+++ Dataset records

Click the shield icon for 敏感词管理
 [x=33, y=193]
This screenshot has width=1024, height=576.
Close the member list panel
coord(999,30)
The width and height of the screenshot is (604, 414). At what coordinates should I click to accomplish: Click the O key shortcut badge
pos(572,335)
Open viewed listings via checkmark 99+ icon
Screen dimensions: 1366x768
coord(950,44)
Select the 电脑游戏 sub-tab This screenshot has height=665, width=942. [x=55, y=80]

++++++
+++ Dataset records

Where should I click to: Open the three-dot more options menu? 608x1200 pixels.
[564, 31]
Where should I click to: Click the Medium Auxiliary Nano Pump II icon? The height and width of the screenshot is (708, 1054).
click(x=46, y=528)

++++++

■ What the task asks ■
Retype the records above, but only those lines that fall between the line containing "Click the shield icon for 敏感词管理" and the line containing "Select the 电脑游戏", with both of those lines included, exactly as written.

■ Exercise result ■
Click the shield icon for 敏感词管理
 [x=33, y=193]
This screenshot has width=1024, height=576.
Close the member list panel
coord(999,30)
The width and height of the screenshot is (604, 414). At what coordinates should I click to accomplish: Click the O key shortcut badge
pos(572,335)
Open viewed listings via checkmark 99+ icon
Screen dimensions: 1366x768
coord(950,44)
Select the 电脑游戏 sub-tab This screenshot has height=665, width=942. [x=55, y=80]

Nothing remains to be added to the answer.